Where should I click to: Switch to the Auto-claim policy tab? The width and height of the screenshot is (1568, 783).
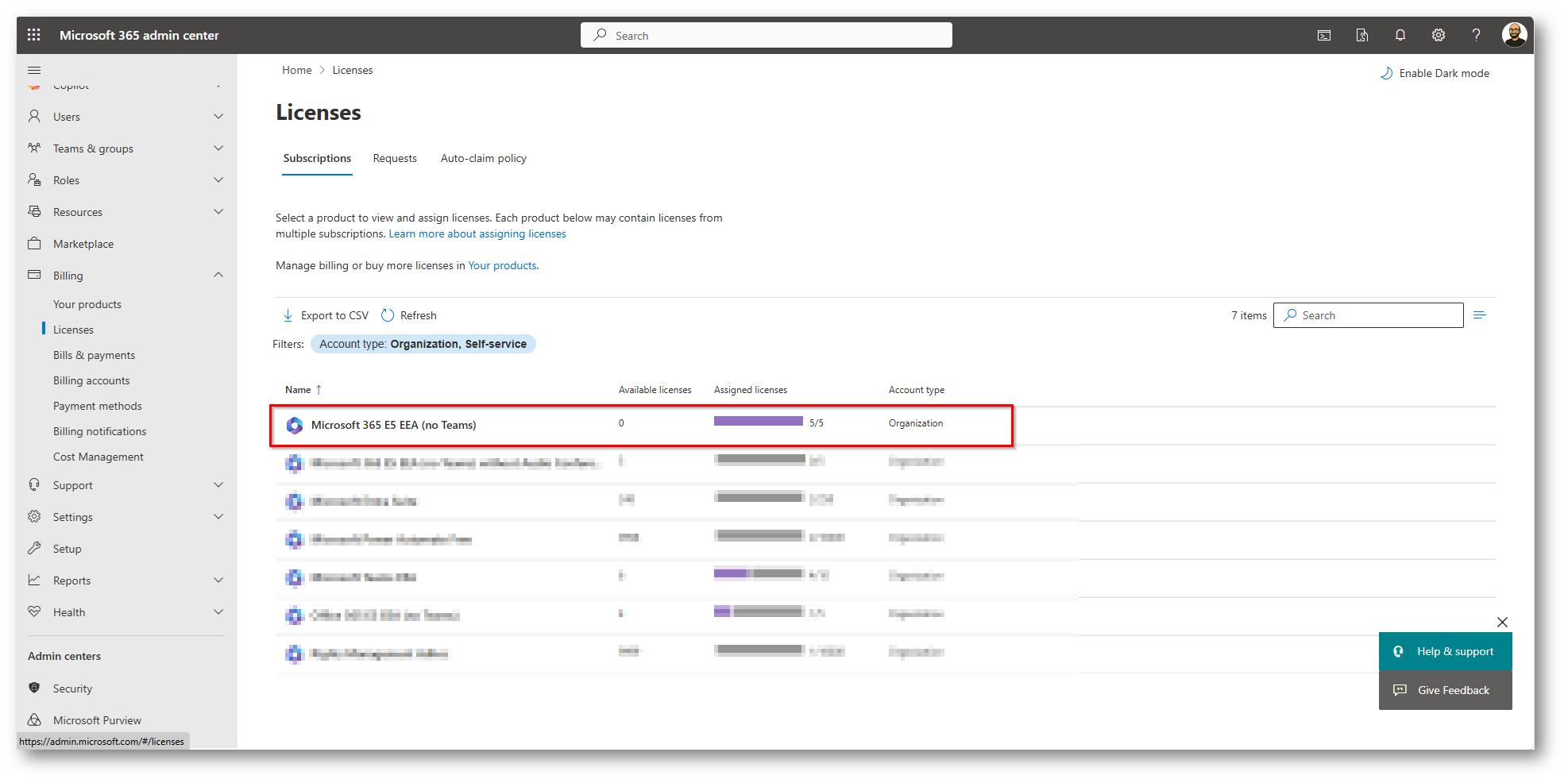coord(483,159)
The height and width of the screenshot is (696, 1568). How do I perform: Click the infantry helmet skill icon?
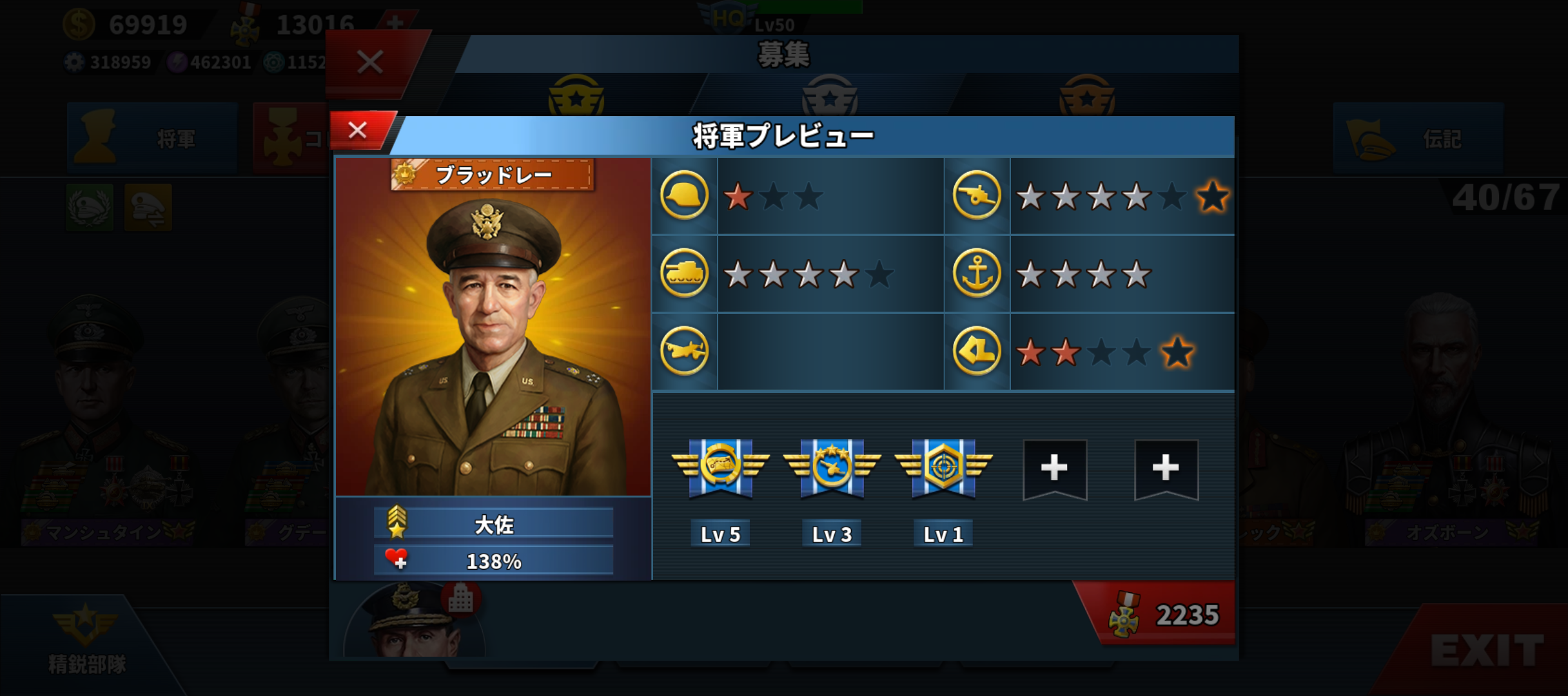(x=684, y=195)
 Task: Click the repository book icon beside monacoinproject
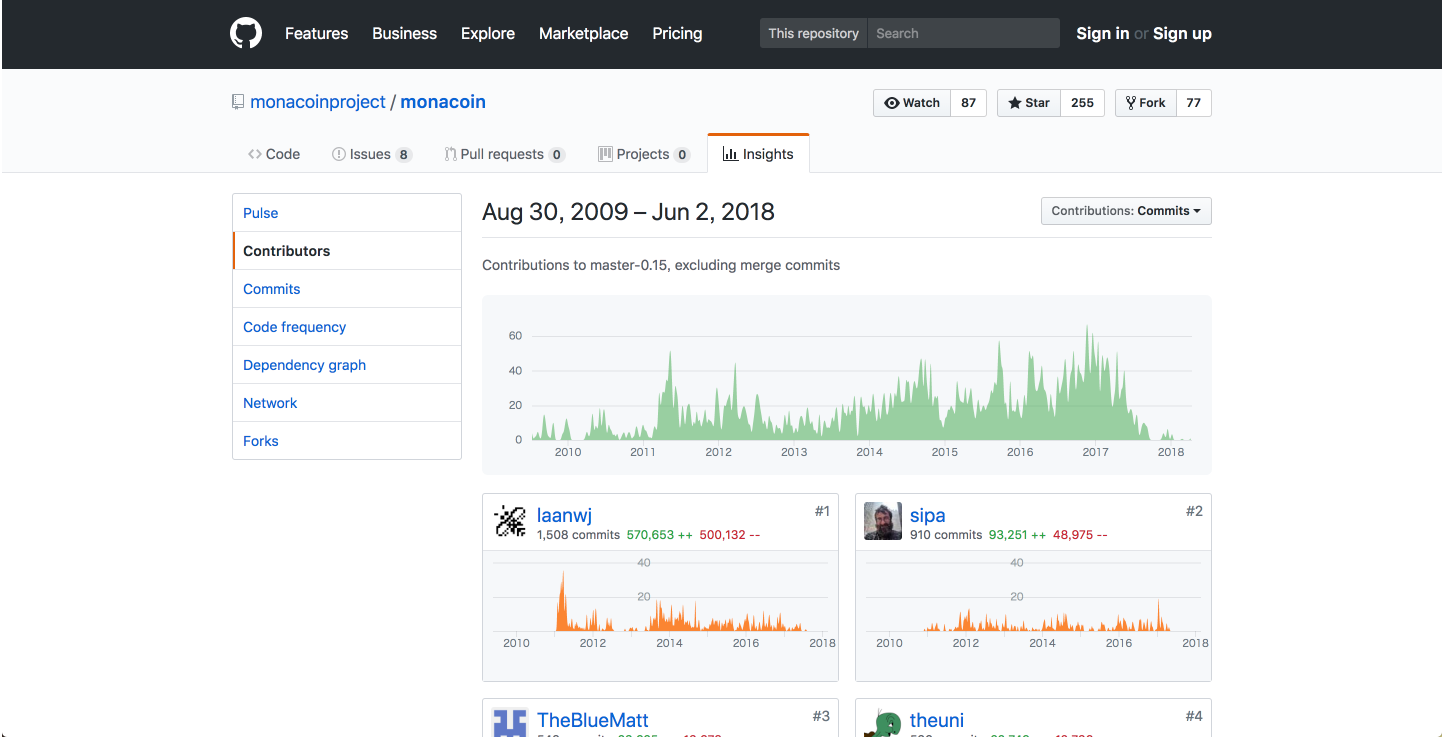point(237,101)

-- -- --

Copy all the records above word for word, leaving out the pictures.

# ANSWER IN FULL:
Where should I click to: Switch to the Auto-claim policy tab? The width and height of the screenshot is (1568, 783).
coord(483,159)
The height and width of the screenshot is (696, 1568). How do I perform: Click the infantry helmet skill icon?
(x=684, y=195)
 Task: Click the repository book icon beside monacoinproject
point(237,101)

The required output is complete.